* GIVEN PASSAGE
.....
Digerati - Chapter 17

Digerati - Chapter 17

Jaron Lanier [10.1.96]

Chapter 17

THE PRODIGY

Jaron Lanier

THE ORACLE (Paul Saffo): When we get a century or so into this revolution, Jaron Lanier is going to prove to be one of the most prominent, deep thinkers. As brilliant as Jaron is, we only have a vague glimpse that there's somebody very special in our midst. This is an intelligence that comes once in a generation. It's not an exaggeration to say it's a little bit like meeting a Mozart.

Jaron Lanier, a computer scientist and musician, is a pioneer of virtual reality, and founder and former CEO of VPL.


Jaron Lanier leads a curious, double life. First, he is a member of the computer-science community and computer industry. He is the best-known pioneer of virtual reality and the founder and former CEO of VPL, one of the first companies to develop this technology. Second, he is a composer, performer, and recording artist. In addition to playing the piano and other Western instruments, he plays ancient instruments from around the world. Jaron is "The Prodigy."

"There is something extraordinarily similar between doing science and playing music," he says, "but this is true only for playing music on noncomputerized instruments. When you play music on an acoustic instrument, there is a fundamental sense in which you are directly contacting the physical universe as a source of mystery. You can play the piano for twenty or thirty years and still learn new things about it. You become more and more sensitive to it. It is a bottomless source, not containable by any set of ideas. Every time you think you have completely contained it, something new is revealed." But science, Jaron feels, is an extraordinarily humble activity in the sense that you can never believe anything. The scientist builds up a very fragile and temporary island in the middle of the sea of mystery of the physical world, creating theories that are all temporary and subject to being disproved. "Both the scientist and the musician are in contact with this fundamental mysteriousness," he notes, "which I find very spiritual in its humility."

He asks us not to consider computers as things that exist in their own right, but to look at them as artifacts that allow us to understand the way in which we are all connected. "Computers make our abstractions real," he says. "The danger is that they can limit our interaction with the fundamental mysteriousness of the world, which is the source. A nice expression for this is drinking your own whisky. You can't simply be recycling your own ideas. You can't make music forever out of what you call notes or the notes cease to have any meaning." Jaron asks us in all interactions with computers to continuously go back to the source of the mysterious part of the universe. "We can't simply be reshuffling a deck of cards of ideas that we have already programmed into the computers," he says. "That's exactly the source of blandness and shallowness that you can see in computer content."

Blandness and shallowness are not words people use to describe Jaron. In fact, Ebony magazine once named him "Black Artist of the Month." (Jaron is white.) I saw him recently on stage in an avant-garde theatre in the SOMA district of San Francisco. He was performing with The Perks, a multimedia dance company, which is led by one of his close collaborators, the dancer Rebecca Stenn. Jaron, standing in the shadows seemed to be a modern-day Minotaur, swaying to and fro, the semi-nude Rebecca swirled around him. It was dazzling.

THE PRODIGY (Jaron Lanier): The new media are different from the old media, of course, but one of the primary ways is not just in content, but in the solidification of our method of thinking. What we see with interactive media like the Web is not only the end result of the creative process, but the creative process itself, set down for all people to see and to share. This is extraordinarily exciting. It is also scary, because software has an unfortunate quality sometimes called brittleness. Pieces of software work together only if they're compatible, and once a piece of software has become pervasive, it tends to persist eternally because other pieces of software have been built on top of it and rely on it. Therefore we might now be depositing a codification of our method of thinking, our method of doing culture, that could persist for many generations.
.....
* DATA EXTRACT

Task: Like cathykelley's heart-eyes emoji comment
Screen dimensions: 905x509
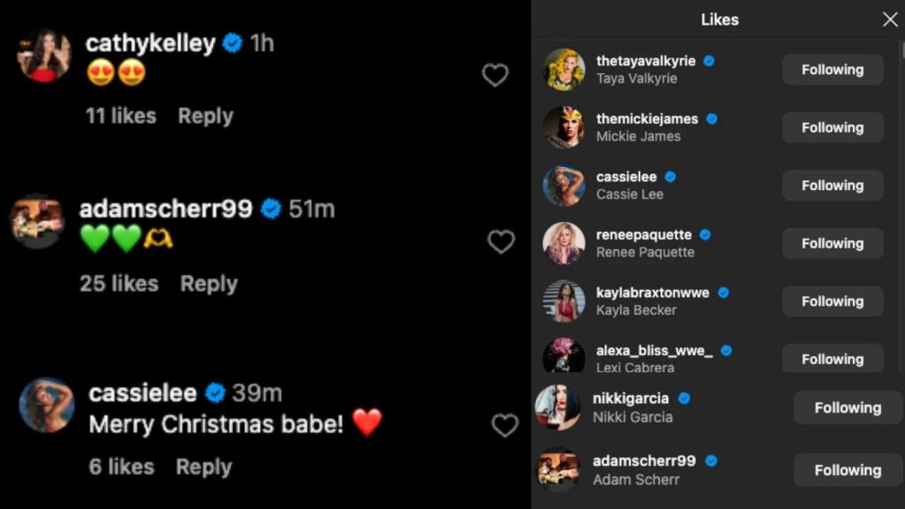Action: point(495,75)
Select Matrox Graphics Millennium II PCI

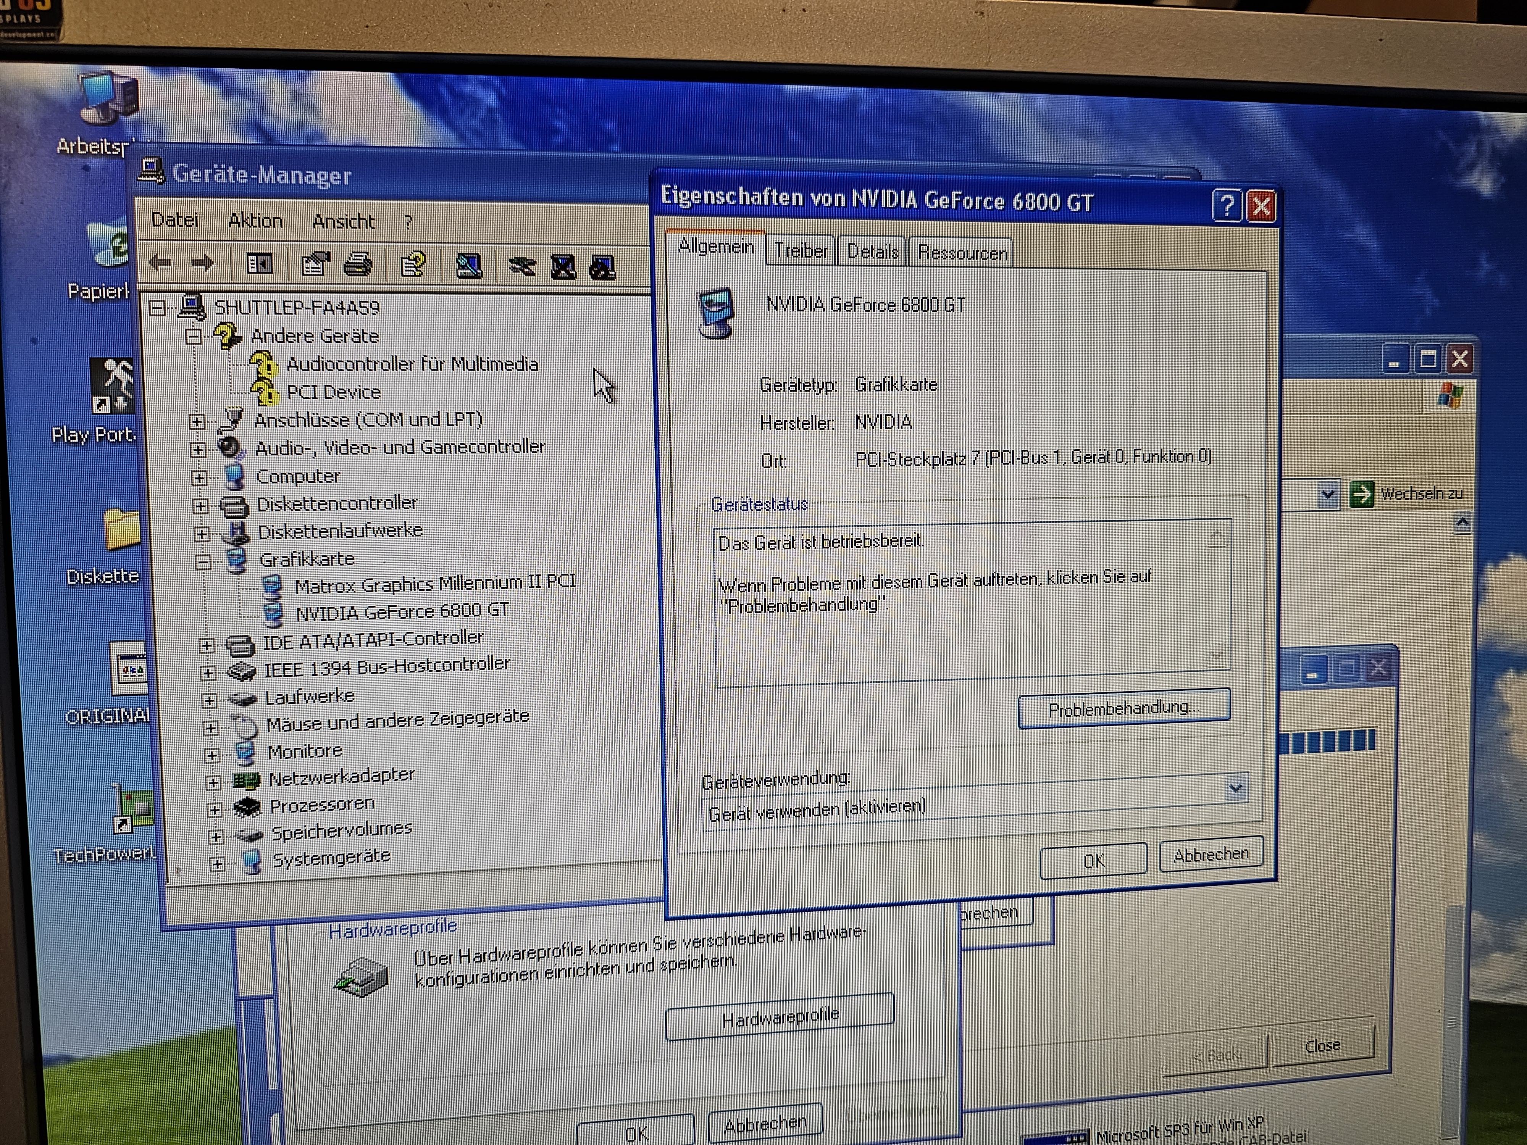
.....
* REQUIREMENT
Please continue the Digerati chapter on Jaron Lanier, starting right after its final sentence.

* RESULT OF THIS TASK
The main thing that computer-based media does that's entirely new to the world is to make abstractions real. Take music: If you play an acoustic instrument, you are essentially growing more and more sensitive to this piece of the mysterious physical world. It's the same mysterious physical world that scientists study without ever fully knowing, and approach with successively better theories but ultimately can never touch. Musicians approach a physical instrument in the same way, striving to learn it but ultimately never knowing it. In particular, the abstractions we associate with music, such as the existence of notes, don't have any objective reality; they are just interpretations. But when you use computers in music, for the first time notes actually exist. In a computer, the program must be built out of ideas. All of a sudden, instead of ideas being your interpretation of reality, they become reality. This can be very exciting; it can also be very scary.

One of the processes that concerns me is what I call the "Karma Vertigo Effect." We have an extraordinary amount of what you could call karma in this generation, because this generation is creating the computer network and the infrastructure of computer software that will be running for a thousand years. I call it the Karma Vertigo Effect because when you realize how much karma we have in this generation, you get vertigo!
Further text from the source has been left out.